On 6/16/2014 10:35 AM, James W. MacDonald wrote:
> Hi Kristóf,
>
> On 6/16/2014 10:20 AM, Kristóf Jakab wrote:
>> It seems I can't send attachments, I copy the codes here.
>>
>>
>> test_plotLocation_affy.R
>>
>> #!/usr/bin/env Rscript
>> #kristof.jakab at hegelab.org
>>
>> # MAKE AFFYBATCH
>> #----------------------------------------------------------
>> # download CEL file
>> library(GEOquery)
>> getGEOSuppFiles("GSM229005")
>>
>> #----------------------------------------------------------
>> # read CEL file
>> library(affy)
>> geoS <- ReadAffy(filenames=paste("GSM229005","GSM229005.CEL.gz",
>> sep="/"))
>>
>> # PLOTTING TO PNG
>> #----------------------------------------------------------
>> # raw
>> png(filename="geo_testing_spot_locations_raw.png",height=744*10,width=744*10,res=1200)
>>
>>
>> ## image (log scale intensities)
>> image(geoS,transfo=log)
>> ## perfectmatches
>> l <- indexProbes(geoS, which="pm", geneNames(geoS))
>> lapply(l,function(li){
>>     xy <- indices2xy(li, abatch=geoS)
>>     plotLocation(xy,col="tomato",pch=18,cex=0.075)
>> })
>> ## missmatches
>> l <- indexProbes(geoS, which="mm", geneNames(geoS))
>> lapply(l,function(li){
>>     xy <- indices2xy(li, abatch=geoS)
>>     plotLocation(xy,col="aquamarine",pch=18,cex=0.075)
>> })
>> dev.off()
>>
>> #----------------------------------------------------------
>> # mirrored
>> png(filename="geo_testing_spot_locations_mirrored.png",height=744*10,width=744*10,res=1200)
>>
>>
>> ## image (log scale intensities)
>> image(geoS,transfo=log)
>> ## perfectmatches
>> l <- indexProbes(geoS, which="pm", geneNames(geoS))
>> lapply(l,function(li){
>>     xy <- indices2xy(li, abatch=geoS)
>>     xy <- cbind(x=xy[,1],y=(743-xy[,2])) # mirroring
>>     plotLocation(xy,col="tomato",pch=18,cex=0.075)
>> })
>> ## missmatches
>> l <- indexProbes(geoS, which="mm", geneNames(geoS))
>> lapply(l,function(li){
>>     xy <- indices2xy(li, abatch=geoS)
>>     xy <- cbind(x=xy[,1],y=(743-xy[,2])) # mirroring
>>     plotLocation(xy,col="aquamarine",pch=18,cex=0.075)
>> })
>> dev.off()
>>
>>
>> correction_for_plotLocation.R
>>
>> plotLocation <- function(x, col="green", pch=22, ...) {
>>     if (is.list(x)) {
>>       x <- cbind(unlist(lapply(x, function(x) x[,1])),
>>                  unlist(lapply(x, function(x) x[,2])))
>>     }
>>     points(x[,1], 743-x[,2] # mirroring 744Ã---744 matrix, numbered
>> from 0 to 743
>>            , pch=pch, col=col, ...)
>> }
>
> Thanks for pointing this out.
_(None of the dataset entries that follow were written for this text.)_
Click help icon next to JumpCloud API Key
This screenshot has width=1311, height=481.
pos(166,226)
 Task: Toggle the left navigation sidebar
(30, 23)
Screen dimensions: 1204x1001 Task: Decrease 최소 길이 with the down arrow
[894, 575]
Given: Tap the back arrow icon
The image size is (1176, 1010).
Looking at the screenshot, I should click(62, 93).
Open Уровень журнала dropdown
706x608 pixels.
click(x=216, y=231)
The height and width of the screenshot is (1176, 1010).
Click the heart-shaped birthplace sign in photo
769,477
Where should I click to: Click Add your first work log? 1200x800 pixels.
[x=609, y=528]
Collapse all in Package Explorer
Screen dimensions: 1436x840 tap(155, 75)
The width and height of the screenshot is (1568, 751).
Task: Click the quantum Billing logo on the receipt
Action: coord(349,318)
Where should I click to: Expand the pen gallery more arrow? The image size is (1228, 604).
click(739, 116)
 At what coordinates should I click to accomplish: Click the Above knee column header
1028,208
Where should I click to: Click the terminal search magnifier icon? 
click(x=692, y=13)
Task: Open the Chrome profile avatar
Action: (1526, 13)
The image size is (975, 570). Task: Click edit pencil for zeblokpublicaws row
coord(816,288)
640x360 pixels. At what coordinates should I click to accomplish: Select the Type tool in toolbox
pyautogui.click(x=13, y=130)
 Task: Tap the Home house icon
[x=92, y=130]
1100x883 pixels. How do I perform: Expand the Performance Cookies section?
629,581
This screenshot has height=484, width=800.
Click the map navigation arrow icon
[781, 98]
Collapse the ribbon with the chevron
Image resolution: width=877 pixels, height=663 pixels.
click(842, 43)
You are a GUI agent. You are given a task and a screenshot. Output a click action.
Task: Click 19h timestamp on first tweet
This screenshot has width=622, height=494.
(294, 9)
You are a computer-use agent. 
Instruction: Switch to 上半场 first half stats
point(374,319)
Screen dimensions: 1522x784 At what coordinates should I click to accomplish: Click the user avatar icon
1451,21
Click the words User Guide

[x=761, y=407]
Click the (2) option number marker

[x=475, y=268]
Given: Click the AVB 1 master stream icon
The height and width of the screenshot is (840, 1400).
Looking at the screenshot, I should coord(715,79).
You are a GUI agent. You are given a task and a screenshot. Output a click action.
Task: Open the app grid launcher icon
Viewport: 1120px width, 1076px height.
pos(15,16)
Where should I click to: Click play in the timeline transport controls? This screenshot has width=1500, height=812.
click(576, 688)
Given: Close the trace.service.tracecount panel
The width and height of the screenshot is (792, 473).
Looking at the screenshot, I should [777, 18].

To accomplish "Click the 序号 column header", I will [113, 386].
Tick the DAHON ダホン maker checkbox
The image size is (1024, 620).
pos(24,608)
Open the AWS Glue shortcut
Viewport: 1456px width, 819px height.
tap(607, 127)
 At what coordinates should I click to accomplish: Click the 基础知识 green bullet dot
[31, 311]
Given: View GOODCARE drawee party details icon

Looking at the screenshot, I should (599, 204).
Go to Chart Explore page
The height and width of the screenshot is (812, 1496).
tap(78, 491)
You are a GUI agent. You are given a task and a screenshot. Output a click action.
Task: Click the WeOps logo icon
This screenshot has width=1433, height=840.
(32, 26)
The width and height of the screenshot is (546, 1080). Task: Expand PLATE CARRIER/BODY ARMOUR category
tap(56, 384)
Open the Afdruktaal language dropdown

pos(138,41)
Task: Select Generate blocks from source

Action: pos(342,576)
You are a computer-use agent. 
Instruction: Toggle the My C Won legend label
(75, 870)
It's apparent almost nobody ever uses this
> code, as it has been in the affy package since pretty much the beginning
> (2002), and you are the first to notice this.
>
> Unfortunately, hard-coding the number of rows isn't the answer, since
> Affy arrays have different dimensions. Probably the best fix is to add
> an additional required argument 'affybatch' that we can use to extract
> the chip dimensions from.
>
> Best,
>
> Jim
>
>
>>
>>
>> On 06/16/2014 10:59 AM, Kristóf Jakab wrote:
>>> Dear BiocDevelR!
>>>
>>> I'm working lot with the excelent *affy package* of Rafael A.
>>> Irizarry, I find it very useful.
>>>
>>> I have a bit strange experience with it's *plotLocation function*.
>>> It seems, *I have to mirror Y coordinates* to plot properly.
>>> Perhaps it's because the CEL file reading starts from the top, and
>>> plotting starts from the bottom.
>>>
>>> I'm not sure if I'm rigtht, can you check, that I haven't made mistake?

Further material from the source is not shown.